According to proponents of non-conventional medicine, in the treatment of multiple sclerosis, natural cures may be achievable. This is an optimistic approach to MS. Natural cures are tied, not to some expensive, experimental form of treatment available to a chosen few, but to lifestyle changes that can be adopted by all and sundry.

Even those who are too cautious to speak of natural cures for multiple sclerosis readily admit that there are variant forms of MS, and that these are influenced by various factors. It stands to reason that these variant forms of MS can be modified by adjusting the factors to which they are sensitive.

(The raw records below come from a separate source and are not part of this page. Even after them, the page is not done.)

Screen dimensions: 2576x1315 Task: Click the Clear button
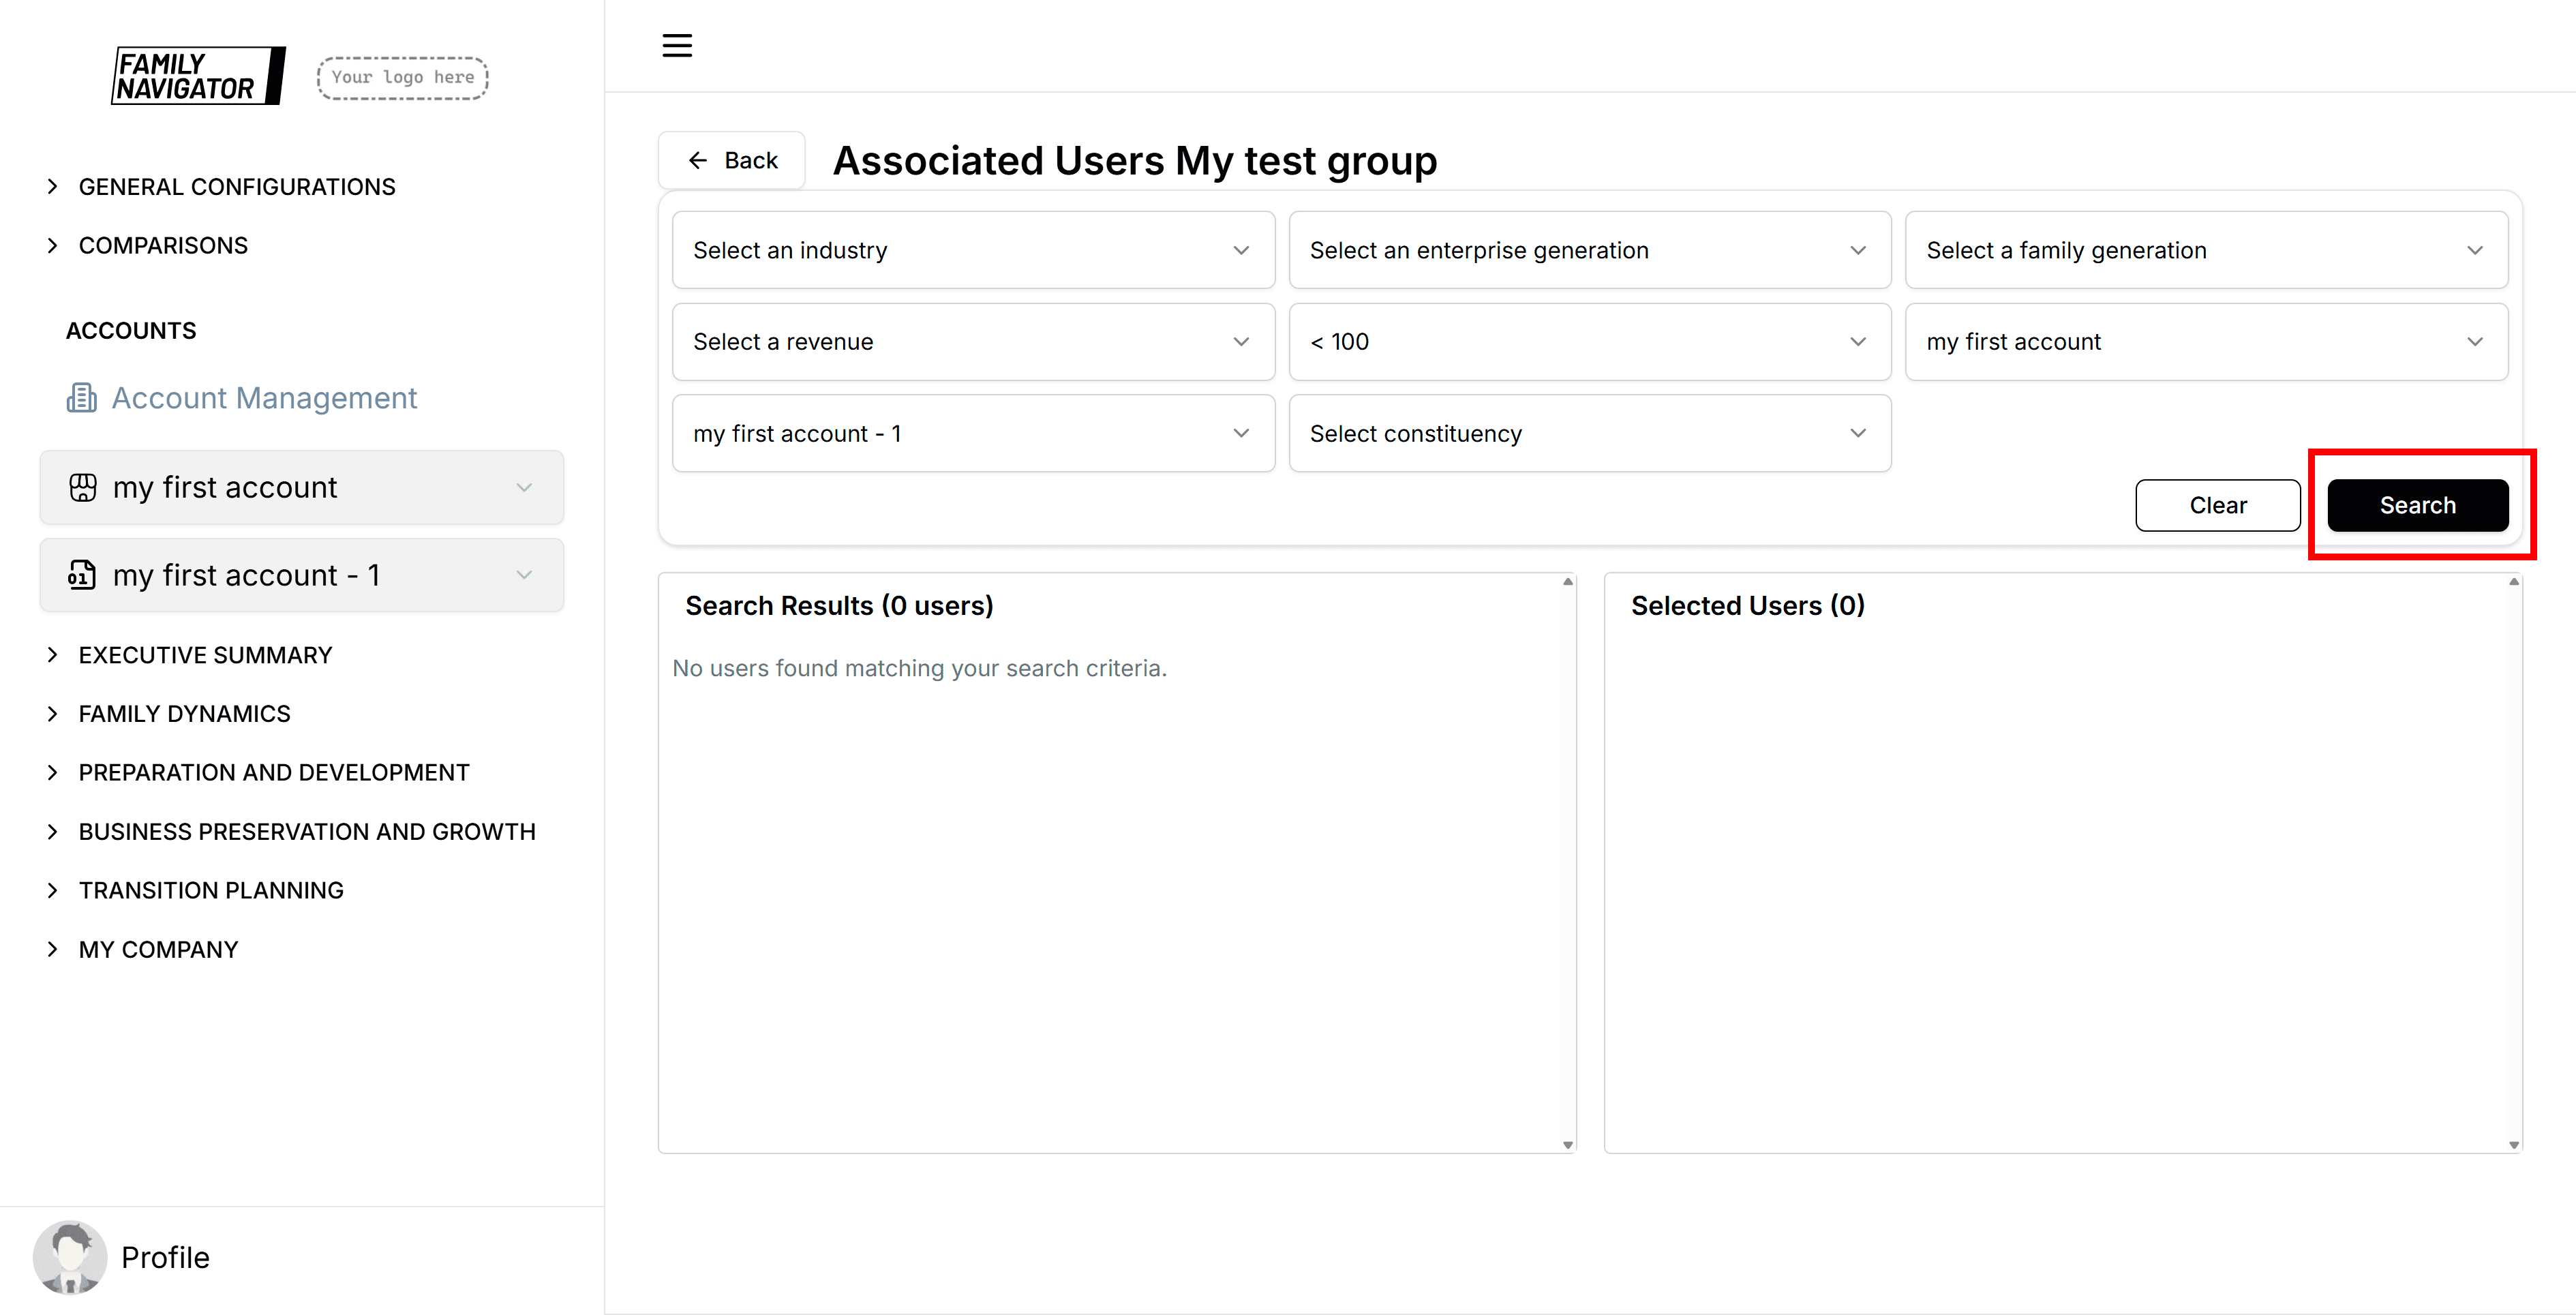(x=2217, y=505)
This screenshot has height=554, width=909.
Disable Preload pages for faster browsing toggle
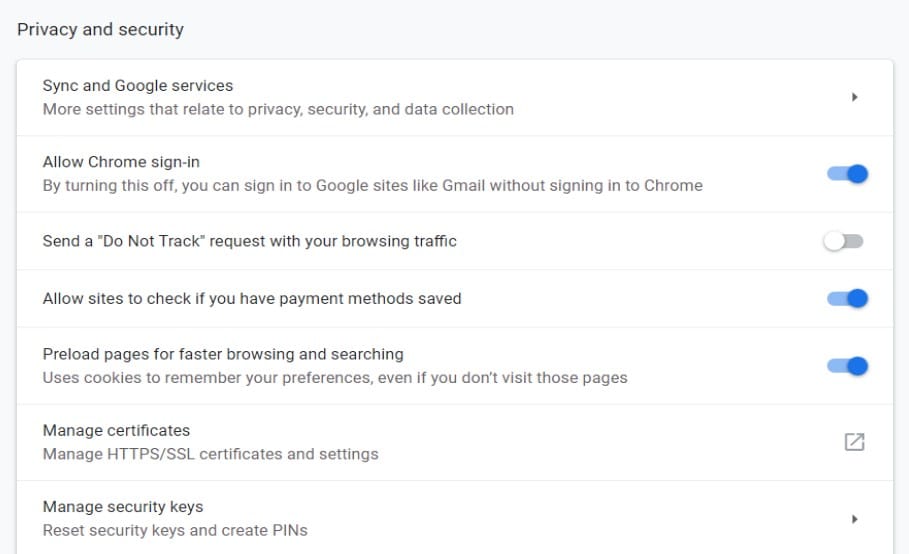click(846, 366)
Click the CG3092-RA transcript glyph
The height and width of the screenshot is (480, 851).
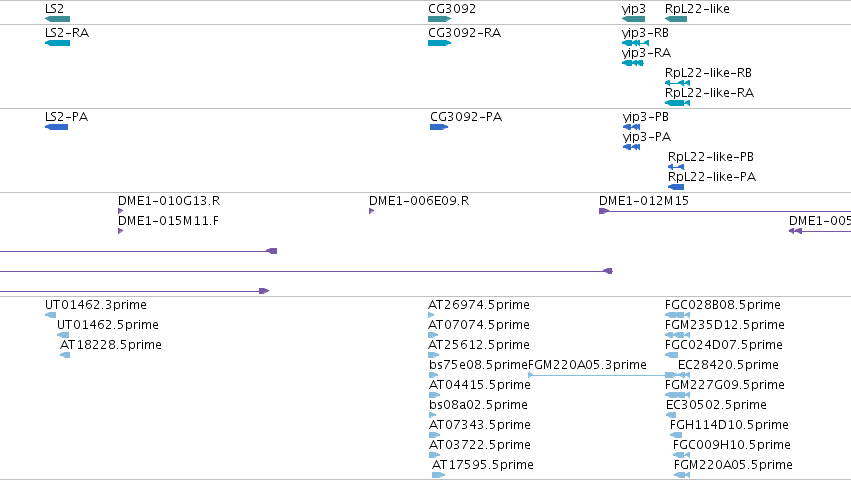point(440,43)
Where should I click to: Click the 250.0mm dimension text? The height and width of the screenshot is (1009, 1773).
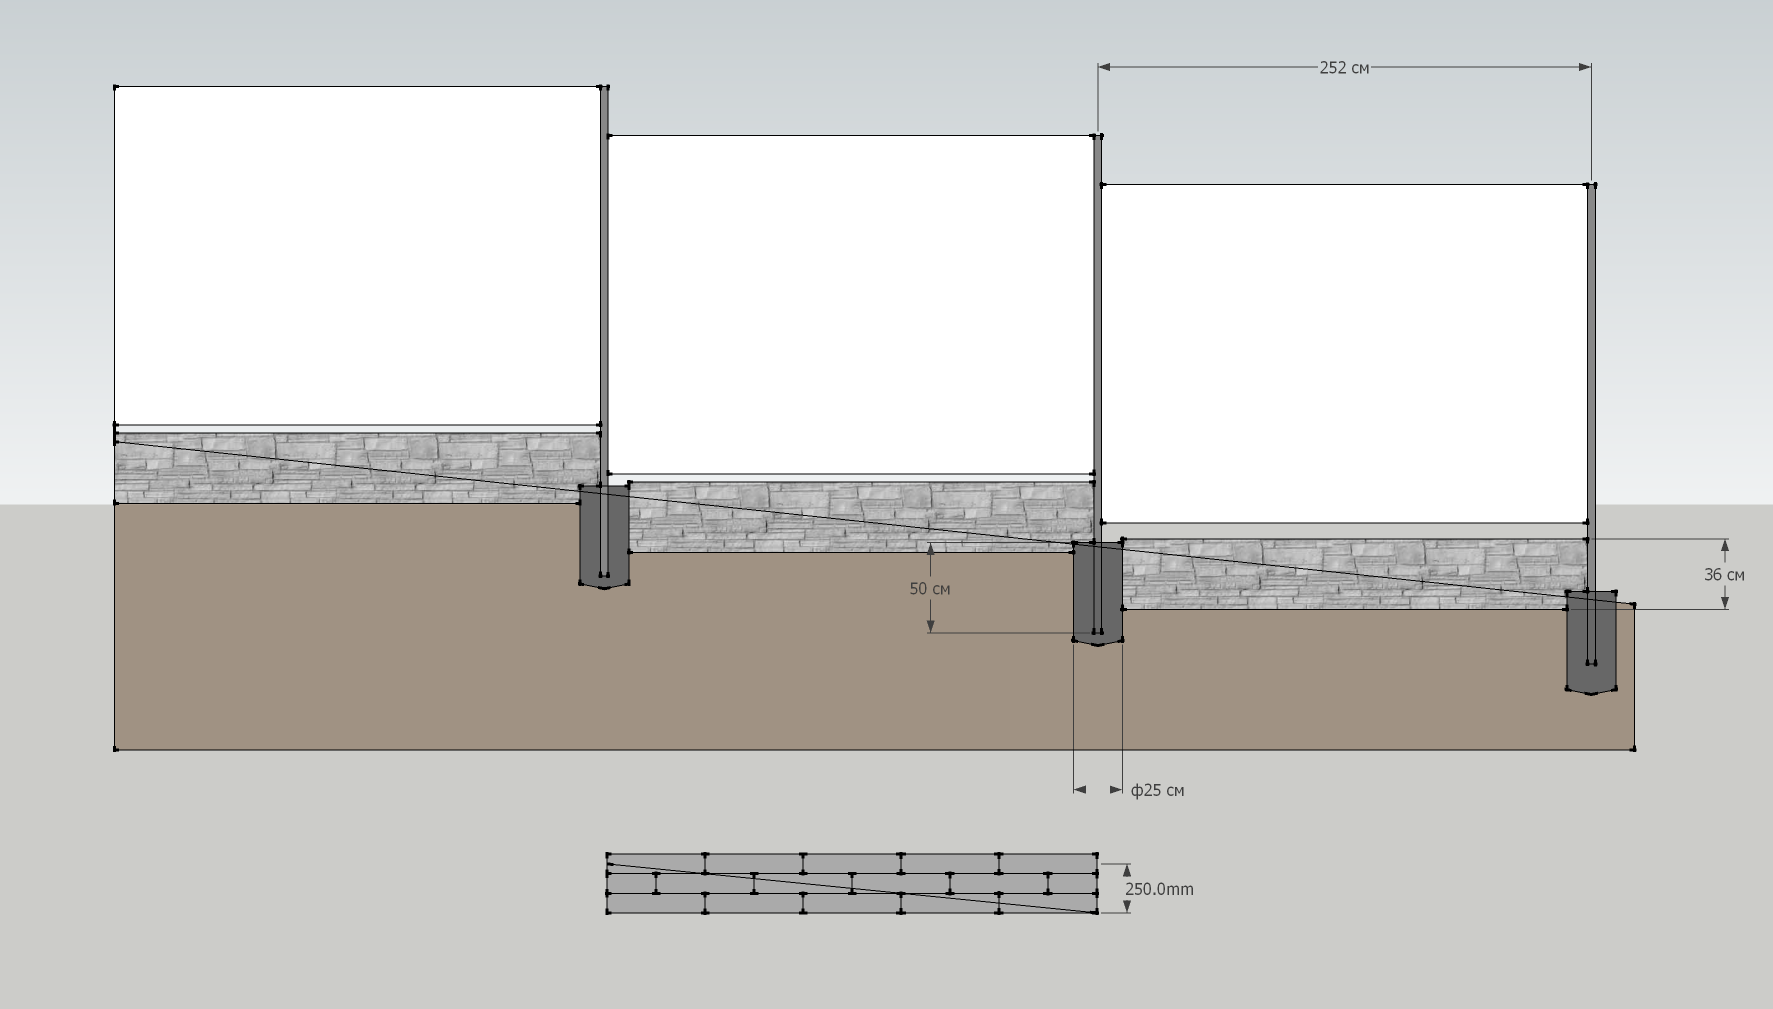point(1159,889)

Natural Cures for Multiple Sclerosis: Myth or Reality?


One example entails the implication of diet in the development of MS. Patients of MS subsist on a diet characterized by high levels of animal fat to a higher degree than healthy members of the population. Additionally, people who use hydrogenated fats as spreads and in their cooking are at greater risk of developing MS than those who use non-hydrogenated oils.  Keeping this information in mind, it makes sense that replacing animal fats with olive oil and introducing omega-3 fatty acid-rich foods to the diet can significantly impact the progression of multiple sclerosis. Natural cures may or may not follow, but the disease’s exacerbation would certainly be decreased.

Food allergies have been implicated in the development of MS. Natural cures would likely be tied to the successful avoidance of the allergens in such cases. Avoiding allergens is not always easy. It is particularly a challenge when one cannot readily identify the allergens. It can also be challenging when the allergen is a ubiquitous substance that one cannot always avoid. Fortunately, in many cases, MS patients know what the allergens are and can take steps to avoid them. They can eliminate gluten, casein and other allergens from their diets. Doing so might result in what appear to be natural cures. Multiple sclerosis might ultimately be reversed in such patients.

Supplements have played an important role in improving the health of MS patients. The supplements in question vary. In one patient, it might be vitamin D supplements that do the trick. In another patient, it might be magnesium supplements that provoke what looks like a natural cure. Yet other patients benefit from a combination of different supplements. Some of the nutrients that might be implicated in the development of MS when ingested in lower than optimal levels follow: magnesium, manganese, zinc, selenium, various amino acids, omega-3 fatty acids, vitamin D and various B vitamins.